Field('ref_t1','reference table_1',requires=IS_IN_DB(db,db.table_1.id,'%(name)s')))
db.define_table('table_3',
Field(....),
.....
Field('ref_t2','reference table_2',requires=IS_IN_DB(db,db.table_2.id)))
db.define_table('table_4',
Field(....),
.....
Field('ref_t2','reference table_2',requires=IS_IN_DB(db,db.table_2.id)))
Ignoring for the moment the connection with table_1, I would like to add in the view for table_2 a direct link to edit table_3 (every grid row of table_2 as a 1-to-1 connection with a single instance of table_3 or 4).
Using grid I'm trying to set a link this way:
grid=SQLFORM.grid(db.table_2,.....,links = [lambda row: A ('modify', _href=URL('index', args=['edit','table_3', db(db.table_3.ref_t2==row.id).select(db.table_3.id).first().id],user_signature=True),_class="btn")])
but it is not working and I can't understand why, since if I substitute "row.id" hardcoding the id of the row in the grid, it is working (clearly only for one row).
The error is: <type 'exceptions.AttributeError'> 'NoneType' object has no attribute 'id'
An other option might be to change the link that display the children list in smartgrid to point directly to the edit page for the only child, but I'm not sure how to do it.

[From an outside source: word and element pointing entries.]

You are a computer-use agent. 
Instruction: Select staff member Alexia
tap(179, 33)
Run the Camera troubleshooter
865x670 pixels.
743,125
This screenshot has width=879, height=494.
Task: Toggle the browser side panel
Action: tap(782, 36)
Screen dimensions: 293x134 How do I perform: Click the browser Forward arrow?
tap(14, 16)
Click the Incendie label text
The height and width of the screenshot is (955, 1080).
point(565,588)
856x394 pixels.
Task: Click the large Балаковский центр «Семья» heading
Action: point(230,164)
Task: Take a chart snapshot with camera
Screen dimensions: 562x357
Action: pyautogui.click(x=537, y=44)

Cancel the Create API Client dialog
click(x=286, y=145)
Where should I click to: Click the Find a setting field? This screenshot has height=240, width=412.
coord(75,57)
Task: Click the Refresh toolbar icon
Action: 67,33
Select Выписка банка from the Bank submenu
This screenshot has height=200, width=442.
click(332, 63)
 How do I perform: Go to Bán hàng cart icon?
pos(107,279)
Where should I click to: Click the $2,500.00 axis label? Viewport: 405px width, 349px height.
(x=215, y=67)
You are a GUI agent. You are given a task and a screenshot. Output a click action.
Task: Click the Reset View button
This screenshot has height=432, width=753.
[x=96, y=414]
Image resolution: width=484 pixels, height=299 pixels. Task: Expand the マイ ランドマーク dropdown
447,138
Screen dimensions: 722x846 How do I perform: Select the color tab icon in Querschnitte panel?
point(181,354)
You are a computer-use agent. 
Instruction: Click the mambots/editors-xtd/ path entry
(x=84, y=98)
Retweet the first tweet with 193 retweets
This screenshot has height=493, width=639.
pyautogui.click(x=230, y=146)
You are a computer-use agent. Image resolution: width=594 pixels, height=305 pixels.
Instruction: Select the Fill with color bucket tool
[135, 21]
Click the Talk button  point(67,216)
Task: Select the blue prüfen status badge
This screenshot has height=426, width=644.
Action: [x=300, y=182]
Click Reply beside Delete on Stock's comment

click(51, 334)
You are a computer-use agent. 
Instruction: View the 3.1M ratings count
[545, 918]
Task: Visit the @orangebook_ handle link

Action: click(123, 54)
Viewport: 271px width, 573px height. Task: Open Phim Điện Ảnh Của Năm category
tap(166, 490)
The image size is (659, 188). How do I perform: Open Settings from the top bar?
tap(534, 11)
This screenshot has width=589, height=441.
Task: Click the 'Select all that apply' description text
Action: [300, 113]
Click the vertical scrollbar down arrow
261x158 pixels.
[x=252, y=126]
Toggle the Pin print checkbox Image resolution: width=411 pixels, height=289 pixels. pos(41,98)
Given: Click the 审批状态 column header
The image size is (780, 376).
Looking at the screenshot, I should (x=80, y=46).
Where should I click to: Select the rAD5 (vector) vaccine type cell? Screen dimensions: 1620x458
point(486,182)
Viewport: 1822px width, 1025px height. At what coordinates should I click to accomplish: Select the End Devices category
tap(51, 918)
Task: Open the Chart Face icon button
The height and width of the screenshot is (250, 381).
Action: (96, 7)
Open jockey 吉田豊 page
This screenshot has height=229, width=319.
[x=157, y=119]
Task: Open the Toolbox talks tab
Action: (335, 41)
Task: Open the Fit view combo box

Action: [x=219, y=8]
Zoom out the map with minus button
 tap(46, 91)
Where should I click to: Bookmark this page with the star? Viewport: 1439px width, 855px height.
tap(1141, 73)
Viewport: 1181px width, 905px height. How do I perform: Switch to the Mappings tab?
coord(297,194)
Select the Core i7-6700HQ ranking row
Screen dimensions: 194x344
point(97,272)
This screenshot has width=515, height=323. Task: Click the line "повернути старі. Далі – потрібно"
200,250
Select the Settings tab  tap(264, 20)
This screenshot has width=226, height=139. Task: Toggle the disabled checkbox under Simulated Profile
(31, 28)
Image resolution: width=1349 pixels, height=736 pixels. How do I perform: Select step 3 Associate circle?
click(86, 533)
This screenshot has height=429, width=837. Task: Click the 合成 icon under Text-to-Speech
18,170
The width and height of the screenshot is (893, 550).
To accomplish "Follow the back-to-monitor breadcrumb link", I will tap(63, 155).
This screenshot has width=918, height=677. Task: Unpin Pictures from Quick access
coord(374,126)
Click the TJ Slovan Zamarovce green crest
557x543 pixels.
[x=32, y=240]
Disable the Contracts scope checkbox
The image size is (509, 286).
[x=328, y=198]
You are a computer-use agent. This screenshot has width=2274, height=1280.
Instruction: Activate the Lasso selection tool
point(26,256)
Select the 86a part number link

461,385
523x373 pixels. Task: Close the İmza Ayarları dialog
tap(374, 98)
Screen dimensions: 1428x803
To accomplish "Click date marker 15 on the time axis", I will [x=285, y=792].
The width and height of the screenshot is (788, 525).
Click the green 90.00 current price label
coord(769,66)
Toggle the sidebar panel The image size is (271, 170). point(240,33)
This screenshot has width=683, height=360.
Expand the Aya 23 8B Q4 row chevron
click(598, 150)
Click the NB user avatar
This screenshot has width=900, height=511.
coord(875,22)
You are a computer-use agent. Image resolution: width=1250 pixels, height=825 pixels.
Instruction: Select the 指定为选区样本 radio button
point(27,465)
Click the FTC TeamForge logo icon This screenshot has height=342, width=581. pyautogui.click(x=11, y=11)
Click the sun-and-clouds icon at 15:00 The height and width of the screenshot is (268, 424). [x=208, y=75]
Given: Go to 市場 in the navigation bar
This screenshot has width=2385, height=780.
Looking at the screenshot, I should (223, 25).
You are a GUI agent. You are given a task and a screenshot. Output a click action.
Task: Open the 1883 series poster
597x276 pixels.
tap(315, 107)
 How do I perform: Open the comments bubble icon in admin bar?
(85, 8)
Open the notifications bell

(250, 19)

Any suggestion on how to solve this?
Thanks.
def index():
grid=SQLFORM.grid(db.table_2, create=False, editable=True, searchable=False, details= True, csv=False,links=[lambda row: getLink(row)])
return locals()
def getLink(row):
try:
test=db(db.table_1.id==row.ref_t1).select(db.table_1.name).first().name
except:
link=''
else:
if test =='table_3':
tb=db.table_3
else:
tb=db.table_4
ID=db(tb.ref_tb2==row.id).select(tb.id).first().id
link= A('modify',_href=URL('index',args=['edit',test,ID],user_signature=True),_class='btn btn-default')